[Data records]
+++
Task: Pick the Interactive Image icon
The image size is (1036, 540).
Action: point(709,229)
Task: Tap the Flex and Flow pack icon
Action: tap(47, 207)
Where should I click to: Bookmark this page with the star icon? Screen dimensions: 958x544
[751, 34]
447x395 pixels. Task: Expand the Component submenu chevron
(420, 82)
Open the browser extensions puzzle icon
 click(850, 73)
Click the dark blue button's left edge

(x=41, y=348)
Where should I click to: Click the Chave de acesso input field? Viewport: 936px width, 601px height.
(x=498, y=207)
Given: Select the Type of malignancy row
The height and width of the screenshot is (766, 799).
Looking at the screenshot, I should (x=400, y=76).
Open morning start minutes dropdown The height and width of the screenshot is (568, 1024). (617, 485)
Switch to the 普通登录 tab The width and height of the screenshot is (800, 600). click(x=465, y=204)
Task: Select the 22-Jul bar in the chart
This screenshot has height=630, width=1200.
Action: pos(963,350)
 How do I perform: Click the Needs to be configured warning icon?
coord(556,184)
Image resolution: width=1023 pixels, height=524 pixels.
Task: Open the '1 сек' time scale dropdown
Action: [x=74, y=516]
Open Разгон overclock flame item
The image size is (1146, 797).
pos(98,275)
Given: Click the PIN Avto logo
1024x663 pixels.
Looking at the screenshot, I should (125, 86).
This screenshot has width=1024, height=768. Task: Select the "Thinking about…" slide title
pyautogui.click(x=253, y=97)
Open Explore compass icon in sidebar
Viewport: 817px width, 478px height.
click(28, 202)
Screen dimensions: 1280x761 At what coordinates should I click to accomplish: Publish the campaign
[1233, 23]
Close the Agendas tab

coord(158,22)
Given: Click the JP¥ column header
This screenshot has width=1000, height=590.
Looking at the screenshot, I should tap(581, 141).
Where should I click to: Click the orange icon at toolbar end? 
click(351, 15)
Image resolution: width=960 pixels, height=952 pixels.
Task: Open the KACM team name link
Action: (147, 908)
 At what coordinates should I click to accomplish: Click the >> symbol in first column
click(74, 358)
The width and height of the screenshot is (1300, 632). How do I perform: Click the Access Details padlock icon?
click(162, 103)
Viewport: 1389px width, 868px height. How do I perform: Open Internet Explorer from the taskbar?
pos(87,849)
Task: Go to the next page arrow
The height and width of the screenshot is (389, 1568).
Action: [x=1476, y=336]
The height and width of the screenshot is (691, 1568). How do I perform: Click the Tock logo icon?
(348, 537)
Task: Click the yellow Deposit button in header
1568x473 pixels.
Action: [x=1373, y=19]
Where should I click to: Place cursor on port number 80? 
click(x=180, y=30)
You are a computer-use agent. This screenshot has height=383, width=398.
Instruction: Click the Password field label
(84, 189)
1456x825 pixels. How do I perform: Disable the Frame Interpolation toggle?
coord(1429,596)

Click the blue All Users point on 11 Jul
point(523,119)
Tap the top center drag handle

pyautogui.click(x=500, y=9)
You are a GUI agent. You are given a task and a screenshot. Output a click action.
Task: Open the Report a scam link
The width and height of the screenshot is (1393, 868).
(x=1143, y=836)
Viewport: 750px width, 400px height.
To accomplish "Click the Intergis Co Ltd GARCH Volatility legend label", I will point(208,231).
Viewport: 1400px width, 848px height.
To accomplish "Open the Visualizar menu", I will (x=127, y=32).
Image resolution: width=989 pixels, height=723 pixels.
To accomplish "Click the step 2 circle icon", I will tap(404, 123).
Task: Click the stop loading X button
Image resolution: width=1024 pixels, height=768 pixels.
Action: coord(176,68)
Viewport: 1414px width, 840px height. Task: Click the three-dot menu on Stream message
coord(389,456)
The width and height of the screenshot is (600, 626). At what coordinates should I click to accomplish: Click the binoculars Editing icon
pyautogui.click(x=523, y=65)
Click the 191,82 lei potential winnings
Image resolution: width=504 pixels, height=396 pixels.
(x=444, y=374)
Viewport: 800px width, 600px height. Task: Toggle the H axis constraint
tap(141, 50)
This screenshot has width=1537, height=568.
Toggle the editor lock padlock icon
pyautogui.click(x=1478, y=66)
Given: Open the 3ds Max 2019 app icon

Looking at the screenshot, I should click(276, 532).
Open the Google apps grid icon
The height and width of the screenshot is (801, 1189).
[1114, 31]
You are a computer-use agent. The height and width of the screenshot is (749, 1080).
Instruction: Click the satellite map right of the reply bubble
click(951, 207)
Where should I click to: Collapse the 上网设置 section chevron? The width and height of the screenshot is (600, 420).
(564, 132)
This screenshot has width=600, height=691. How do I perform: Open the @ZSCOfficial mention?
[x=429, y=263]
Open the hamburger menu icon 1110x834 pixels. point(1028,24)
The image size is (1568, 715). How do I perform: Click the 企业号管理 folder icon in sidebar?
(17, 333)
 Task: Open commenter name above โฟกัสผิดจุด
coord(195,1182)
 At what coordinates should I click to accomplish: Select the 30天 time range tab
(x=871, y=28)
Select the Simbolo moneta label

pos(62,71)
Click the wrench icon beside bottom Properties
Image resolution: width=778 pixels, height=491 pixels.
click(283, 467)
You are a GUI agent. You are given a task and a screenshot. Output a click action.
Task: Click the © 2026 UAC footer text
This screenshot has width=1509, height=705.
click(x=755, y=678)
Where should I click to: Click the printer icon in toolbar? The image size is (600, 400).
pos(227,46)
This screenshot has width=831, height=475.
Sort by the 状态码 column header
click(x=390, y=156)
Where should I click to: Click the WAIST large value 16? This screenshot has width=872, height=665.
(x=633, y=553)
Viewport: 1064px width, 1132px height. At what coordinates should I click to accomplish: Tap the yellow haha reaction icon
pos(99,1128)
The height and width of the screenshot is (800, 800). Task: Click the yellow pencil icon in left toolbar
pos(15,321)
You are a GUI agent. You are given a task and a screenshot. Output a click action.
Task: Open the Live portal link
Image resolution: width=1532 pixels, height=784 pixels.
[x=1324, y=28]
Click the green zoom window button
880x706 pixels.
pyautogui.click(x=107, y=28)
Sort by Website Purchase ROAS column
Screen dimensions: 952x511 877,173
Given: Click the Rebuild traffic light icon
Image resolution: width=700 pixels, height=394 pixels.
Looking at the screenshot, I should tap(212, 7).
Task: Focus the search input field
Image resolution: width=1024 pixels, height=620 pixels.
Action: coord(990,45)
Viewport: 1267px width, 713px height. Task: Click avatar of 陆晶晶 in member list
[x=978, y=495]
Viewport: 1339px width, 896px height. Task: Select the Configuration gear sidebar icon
+++
Assigned task: Find the lines in the records that contain the word "will", then copy every one of them.

Answer to this problem:
To accomplish "Click the Intergis Co Ltd GARCH Volatility legend label", I will point(208,231).
To accomplish "Open the Visualizar menu", I will (x=127, y=32).
To accomplish "Click the step 2 circle icon", I will tap(404, 123).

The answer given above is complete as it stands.